## Start Task input

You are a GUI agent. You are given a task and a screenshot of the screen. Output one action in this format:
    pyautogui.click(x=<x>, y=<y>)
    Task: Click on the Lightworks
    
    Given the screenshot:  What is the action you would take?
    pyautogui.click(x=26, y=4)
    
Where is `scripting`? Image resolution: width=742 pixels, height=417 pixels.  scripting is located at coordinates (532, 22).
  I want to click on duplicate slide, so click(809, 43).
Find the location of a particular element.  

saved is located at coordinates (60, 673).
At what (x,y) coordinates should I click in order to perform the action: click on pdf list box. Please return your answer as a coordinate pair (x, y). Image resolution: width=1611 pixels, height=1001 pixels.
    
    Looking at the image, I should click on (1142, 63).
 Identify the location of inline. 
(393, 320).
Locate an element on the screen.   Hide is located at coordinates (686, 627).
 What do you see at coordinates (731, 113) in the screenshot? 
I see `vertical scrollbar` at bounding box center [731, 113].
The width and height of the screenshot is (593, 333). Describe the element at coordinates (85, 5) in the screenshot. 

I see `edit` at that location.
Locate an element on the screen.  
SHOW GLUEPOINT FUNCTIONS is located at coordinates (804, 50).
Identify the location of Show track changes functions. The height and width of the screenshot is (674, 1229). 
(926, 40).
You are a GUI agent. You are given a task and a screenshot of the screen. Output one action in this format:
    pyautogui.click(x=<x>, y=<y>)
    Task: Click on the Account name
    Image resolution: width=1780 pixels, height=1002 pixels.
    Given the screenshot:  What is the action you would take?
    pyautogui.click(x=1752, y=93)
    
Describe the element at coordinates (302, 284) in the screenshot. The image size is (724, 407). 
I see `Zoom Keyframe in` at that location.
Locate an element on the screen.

## End Task input

Your goal –
Reproduce the material from the line containing "Describe the element at coordinates (302, 284)" through the end of the material, swapping "Locate" for "Find" and leaving everything else unchanged.

Worked solution –
Describe the element at coordinates (302, 284) in the screenshot. The image size is (724, 407). 
I see `Zoom Keyframe in` at that location.
Find an element on the screen.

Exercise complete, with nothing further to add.